The T-cell receptor repertoire is strikingly similar in older nude mice compared to normal adult mice.

Due to the absence of a normal thymus, nude mice are characterized by low numbers of mature T cells. It has been shown in older nude mice that appreciable numbers of Thy-1+, CD8+ and, to a much lesser extent, CD4+ T cells can be found. A second T-cell receptor (TCR), gamma delta-TCR, has been shown to be expressed by a large number of T cells in young and old nude mice. Recent data suggest that certain gamma and delta chain variable (V), diversity (D), joining (J) and constant (C) region genes are associated with both temporal and spatial organization of the gamma delta-T-cell repertoire in normal mice. In this study we observed the predominant use of V gamma 2J gamma 1C gamma 1 and V delta 5J delta 1C delta in the spleen of older nude mice. In the skin, a near exclusive expression of V gamma 3J gamma 1C gamma 1 and V delta 1J delta 2C delta gene segments was observed. In addition, a dendritic epidermal cell (DEC) clone was isolated from the skin of a nude mouse and expressed a gamma delta receptor consisting of V gamma 3J gamma 1C gamma 1 and V delta 1J delta 2C delta.
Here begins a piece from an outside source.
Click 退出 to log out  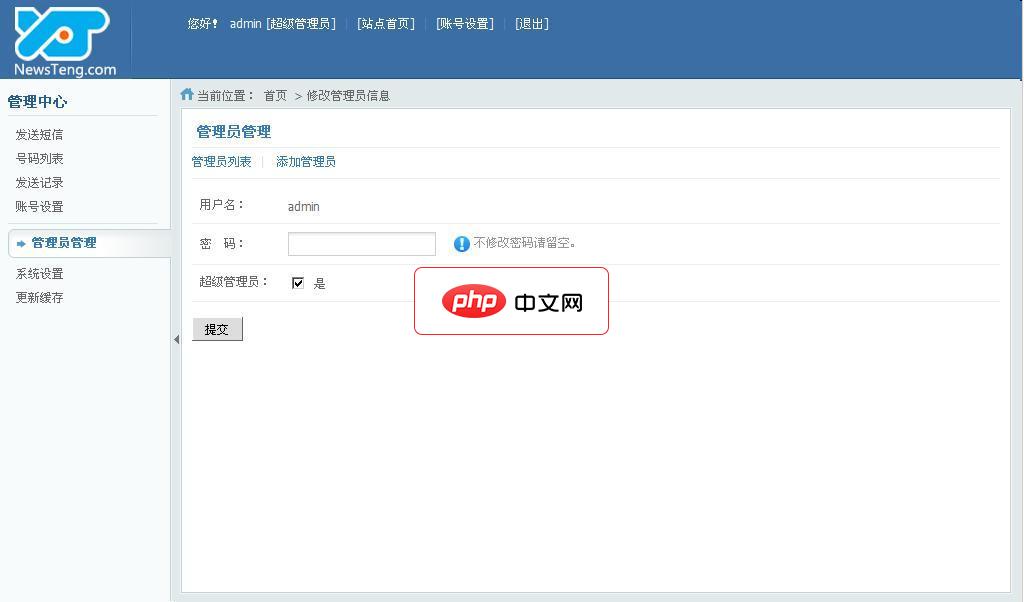click(x=532, y=23)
Preliminary results show that this clone kills only YAC (and NK target) and not other tumor targets. The killing can be redirected by anti-CD3 monoclonal antibody which suggests that the receptor is potentially functional. These results demonstrate that without normal thymus development nude mice not only produce gamma delta-T cells with a lytic potential, but also manage to express gamma delta-TCR's that are similar in spatial arrangement to normal mice. This suggests a possible difference in the requirements for gamma delta-TCR ontogeny.